Reply to  Claridge Norryce
3 years ago

The dry weather has definitely contributed but the color still seems to be coming at an average rate. The valley is beginning to show beautiful color but for even more color, we suggest viewing the leaves at a higher elevation, like our 46 miles of Blue Ridge Parkway. Several of the sites mentioned in the blog, like Waterrock Knob, will be perfect spots to view the most fall color. We hope you enjoy your stay and please stop by our visitor center at 1110 Soco Rd in Maggie Valley for additional information!

Laura chambers
Reply to  Anna
3 years ago

Hi Anna, wondering if the colors are pretty in Maggie Valley yet?
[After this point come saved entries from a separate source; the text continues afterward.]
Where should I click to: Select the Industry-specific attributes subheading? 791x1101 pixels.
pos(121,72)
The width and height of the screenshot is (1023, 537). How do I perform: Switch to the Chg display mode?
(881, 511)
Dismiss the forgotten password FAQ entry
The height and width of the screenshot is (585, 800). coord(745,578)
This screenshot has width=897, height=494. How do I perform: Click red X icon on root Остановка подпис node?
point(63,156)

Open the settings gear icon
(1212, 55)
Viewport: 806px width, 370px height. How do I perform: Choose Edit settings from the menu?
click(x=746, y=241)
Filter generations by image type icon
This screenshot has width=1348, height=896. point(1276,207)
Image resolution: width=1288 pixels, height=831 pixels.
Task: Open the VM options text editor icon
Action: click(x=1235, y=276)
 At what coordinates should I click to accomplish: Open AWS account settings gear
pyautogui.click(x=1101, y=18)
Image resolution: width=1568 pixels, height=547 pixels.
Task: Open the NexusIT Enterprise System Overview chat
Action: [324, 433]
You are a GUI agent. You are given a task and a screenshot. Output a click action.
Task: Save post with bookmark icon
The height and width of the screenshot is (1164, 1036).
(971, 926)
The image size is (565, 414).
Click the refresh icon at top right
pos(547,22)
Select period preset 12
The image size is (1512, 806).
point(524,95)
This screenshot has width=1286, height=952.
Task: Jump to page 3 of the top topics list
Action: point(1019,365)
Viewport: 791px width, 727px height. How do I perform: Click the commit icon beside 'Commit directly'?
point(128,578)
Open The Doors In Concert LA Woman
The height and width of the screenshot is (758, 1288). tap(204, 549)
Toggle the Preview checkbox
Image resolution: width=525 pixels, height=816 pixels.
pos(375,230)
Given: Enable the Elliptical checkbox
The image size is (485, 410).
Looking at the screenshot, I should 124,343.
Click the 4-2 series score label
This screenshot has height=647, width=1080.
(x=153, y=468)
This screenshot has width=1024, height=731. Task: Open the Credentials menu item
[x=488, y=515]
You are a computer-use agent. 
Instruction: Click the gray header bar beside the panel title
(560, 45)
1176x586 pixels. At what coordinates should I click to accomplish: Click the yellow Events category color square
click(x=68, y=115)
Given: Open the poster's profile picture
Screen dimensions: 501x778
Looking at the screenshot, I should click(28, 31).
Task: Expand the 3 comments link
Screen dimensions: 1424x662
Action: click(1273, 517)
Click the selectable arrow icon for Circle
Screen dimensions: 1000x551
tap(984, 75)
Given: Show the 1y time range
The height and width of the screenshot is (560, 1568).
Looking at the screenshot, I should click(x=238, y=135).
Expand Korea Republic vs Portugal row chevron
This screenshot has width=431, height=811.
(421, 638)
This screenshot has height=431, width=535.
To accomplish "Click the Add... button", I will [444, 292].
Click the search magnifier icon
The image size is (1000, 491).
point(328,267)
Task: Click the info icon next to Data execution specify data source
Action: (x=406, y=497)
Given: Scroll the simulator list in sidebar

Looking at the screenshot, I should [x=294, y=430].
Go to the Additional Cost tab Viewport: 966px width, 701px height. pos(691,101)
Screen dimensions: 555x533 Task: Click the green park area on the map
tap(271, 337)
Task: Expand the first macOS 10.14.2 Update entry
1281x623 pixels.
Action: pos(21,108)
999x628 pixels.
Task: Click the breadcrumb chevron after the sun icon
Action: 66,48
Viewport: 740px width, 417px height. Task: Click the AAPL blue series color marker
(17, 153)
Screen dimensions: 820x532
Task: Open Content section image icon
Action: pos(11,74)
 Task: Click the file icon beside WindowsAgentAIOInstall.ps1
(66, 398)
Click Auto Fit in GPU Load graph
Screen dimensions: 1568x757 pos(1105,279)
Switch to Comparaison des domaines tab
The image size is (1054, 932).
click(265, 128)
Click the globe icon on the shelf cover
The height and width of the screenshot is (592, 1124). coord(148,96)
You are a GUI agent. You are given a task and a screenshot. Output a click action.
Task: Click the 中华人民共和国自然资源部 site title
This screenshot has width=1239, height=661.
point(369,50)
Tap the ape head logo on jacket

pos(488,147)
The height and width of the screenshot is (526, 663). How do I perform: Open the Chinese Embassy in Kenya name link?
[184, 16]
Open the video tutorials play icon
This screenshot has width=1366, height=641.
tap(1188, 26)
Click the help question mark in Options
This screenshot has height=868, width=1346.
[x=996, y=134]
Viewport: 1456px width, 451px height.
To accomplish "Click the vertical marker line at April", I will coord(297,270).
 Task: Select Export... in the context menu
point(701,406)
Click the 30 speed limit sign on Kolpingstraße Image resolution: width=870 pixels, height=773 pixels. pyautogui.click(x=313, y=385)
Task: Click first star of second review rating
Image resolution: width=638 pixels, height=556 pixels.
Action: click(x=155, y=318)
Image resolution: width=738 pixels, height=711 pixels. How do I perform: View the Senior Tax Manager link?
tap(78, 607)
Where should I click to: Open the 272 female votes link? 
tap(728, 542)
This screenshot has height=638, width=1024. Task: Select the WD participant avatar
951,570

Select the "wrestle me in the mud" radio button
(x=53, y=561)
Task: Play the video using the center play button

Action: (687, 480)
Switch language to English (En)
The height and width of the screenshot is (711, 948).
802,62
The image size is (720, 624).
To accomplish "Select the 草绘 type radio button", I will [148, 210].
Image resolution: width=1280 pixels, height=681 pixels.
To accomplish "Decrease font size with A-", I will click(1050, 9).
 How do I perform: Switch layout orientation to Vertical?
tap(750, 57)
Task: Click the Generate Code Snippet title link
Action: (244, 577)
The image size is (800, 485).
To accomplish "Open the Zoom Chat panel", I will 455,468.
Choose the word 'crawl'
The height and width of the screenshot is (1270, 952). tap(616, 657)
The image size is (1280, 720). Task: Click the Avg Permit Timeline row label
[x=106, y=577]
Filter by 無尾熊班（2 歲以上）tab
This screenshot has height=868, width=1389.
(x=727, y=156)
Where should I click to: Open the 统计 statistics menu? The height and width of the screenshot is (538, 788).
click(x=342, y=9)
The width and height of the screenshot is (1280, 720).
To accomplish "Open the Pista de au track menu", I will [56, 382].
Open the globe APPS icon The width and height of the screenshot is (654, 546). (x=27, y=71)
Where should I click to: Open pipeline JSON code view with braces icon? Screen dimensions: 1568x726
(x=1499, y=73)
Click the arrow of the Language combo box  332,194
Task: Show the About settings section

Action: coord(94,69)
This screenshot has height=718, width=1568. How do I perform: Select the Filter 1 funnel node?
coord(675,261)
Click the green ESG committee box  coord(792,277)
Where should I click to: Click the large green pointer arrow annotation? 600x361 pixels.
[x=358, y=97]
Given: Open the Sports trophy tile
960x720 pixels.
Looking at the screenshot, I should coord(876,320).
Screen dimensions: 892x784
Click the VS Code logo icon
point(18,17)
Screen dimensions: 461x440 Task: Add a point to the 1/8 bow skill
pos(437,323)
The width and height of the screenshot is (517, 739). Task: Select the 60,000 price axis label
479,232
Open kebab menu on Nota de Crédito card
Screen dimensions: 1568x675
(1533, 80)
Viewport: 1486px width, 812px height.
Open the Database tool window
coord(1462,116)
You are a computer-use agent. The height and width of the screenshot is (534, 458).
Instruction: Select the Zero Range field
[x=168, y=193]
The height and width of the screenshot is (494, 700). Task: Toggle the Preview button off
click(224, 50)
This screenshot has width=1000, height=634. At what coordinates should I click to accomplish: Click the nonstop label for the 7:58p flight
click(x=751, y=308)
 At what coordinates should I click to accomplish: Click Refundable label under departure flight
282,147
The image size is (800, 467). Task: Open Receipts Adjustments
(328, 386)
We are thinking of driving over this weekend, Oct 21. Thanks! Laura C.

Reply to  Laura chambers
3 years ago

The colors are beautiful right now! Depending on where you are, colors are close to peak at the higher elevations and there is plenty of color to be seen in the lower elevations. I definitely suggest driving over this weekend as you will be store for some amazing leaf-peeping! Stop by and see us at our Visitor Center at 1110 Soco Rd in Maggie Valley is we can be of any assistance.